> Provided information
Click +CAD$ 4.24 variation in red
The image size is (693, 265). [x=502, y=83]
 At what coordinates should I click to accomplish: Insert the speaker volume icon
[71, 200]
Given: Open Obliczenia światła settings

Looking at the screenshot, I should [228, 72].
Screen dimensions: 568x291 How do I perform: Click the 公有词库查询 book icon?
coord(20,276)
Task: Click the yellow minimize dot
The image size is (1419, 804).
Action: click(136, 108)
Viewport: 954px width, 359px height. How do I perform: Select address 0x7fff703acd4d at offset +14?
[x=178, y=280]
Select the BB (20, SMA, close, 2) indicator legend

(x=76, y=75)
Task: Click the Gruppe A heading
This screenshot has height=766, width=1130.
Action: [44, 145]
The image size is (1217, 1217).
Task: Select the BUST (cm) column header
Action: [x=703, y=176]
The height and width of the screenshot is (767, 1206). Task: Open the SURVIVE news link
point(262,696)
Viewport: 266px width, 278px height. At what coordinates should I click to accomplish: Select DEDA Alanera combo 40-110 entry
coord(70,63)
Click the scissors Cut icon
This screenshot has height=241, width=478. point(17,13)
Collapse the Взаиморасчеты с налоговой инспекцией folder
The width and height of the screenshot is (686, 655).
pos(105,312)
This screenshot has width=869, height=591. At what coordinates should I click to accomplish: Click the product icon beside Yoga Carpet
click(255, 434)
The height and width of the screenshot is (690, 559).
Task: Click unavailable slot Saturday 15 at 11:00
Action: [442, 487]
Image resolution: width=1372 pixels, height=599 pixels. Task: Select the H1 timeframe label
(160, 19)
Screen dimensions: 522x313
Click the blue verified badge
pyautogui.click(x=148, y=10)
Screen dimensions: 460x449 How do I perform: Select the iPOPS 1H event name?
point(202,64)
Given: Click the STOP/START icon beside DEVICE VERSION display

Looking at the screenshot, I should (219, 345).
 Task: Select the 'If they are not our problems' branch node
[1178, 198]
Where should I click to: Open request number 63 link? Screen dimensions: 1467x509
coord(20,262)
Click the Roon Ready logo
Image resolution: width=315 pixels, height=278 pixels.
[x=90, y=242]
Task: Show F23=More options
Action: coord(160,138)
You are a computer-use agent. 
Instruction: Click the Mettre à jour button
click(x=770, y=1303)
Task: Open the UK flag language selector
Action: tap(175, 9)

> Task details
Send back the complete listing, identical to the original in every line.

> Response to the exercise
Click +CAD$ 4.24 variation in red
The image size is (693, 265). [x=502, y=83]
 At what coordinates should I click to accomplish: Insert the speaker volume icon
[71, 200]
Given: Open Obliczenia światła settings

Looking at the screenshot, I should [228, 72].
Screen dimensions: 568x291 How do I perform: Click the 公有词库查询 book icon?
coord(20,276)
Task: Click the yellow minimize dot
The image size is (1419, 804).
Action: click(136, 108)
Viewport: 954px width, 359px height. How do I perform: Select address 0x7fff703acd4d at offset +14?
[x=178, y=280]
Select the BB (20, SMA, close, 2) indicator legend

(x=76, y=75)
Task: Click the Gruppe A heading
This screenshot has height=766, width=1130.
Action: [44, 145]
The image size is (1217, 1217).
Task: Select the BUST (cm) column header
Action: [x=703, y=176]
The height and width of the screenshot is (767, 1206). Task: Open the SURVIVE news link
point(262,696)
Viewport: 266px width, 278px height. At what coordinates should I click to accomplish: Select DEDA Alanera combo 40-110 entry
coord(70,63)
Click the scissors Cut icon
This screenshot has height=241, width=478. point(17,13)
Collapse the Взаиморасчеты с налоговой инспекцией folder
The width and height of the screenshot is (686, 655).
pos(105,312)
This screenshot has width=869, height=591. At what coordinates should I click to accomplish: Click the product icon beside Yoga Carpet
click(255, 434)
The height and width of the screenshot is (690, 559).
Task: Click unavailable slot Saturday 15 at 11:00
Action: [442, 487]
Image resolution: width=1372 pixels, height=599 pixels. Task: Select the H1 timeframe label
(160, 19)
Screen dimensions: 522x313
Click the blue verified badge
pyautogui.click(x=148, y=10)
Screen dimensions: 460x449 How do I perform: Select the iPOPS 1H event name?
point(202,64)
Given: Click the STOP/START icon beside DEVICE VERSION display

Looking at the screenshot, I should (219, 345).
 Task: Select the 'If they are not our problems' branch node
[1178, 198]
Where should I click to: Open request number 63 link? Screen dimensions: 1467x509
coord(20,262)
Click the Roon Ready logo
Image resolution: width=315 pixels, height=278 pixels.
[x=90, y=242]
Task: Show F23=More options
Action: coord(160,138)
You are a computer-use agent. 
Instruction: Click the Mettre à jour button
click(x=770, y=1303)
Task: Open the UK flag language selector
Action: tap(175, 9)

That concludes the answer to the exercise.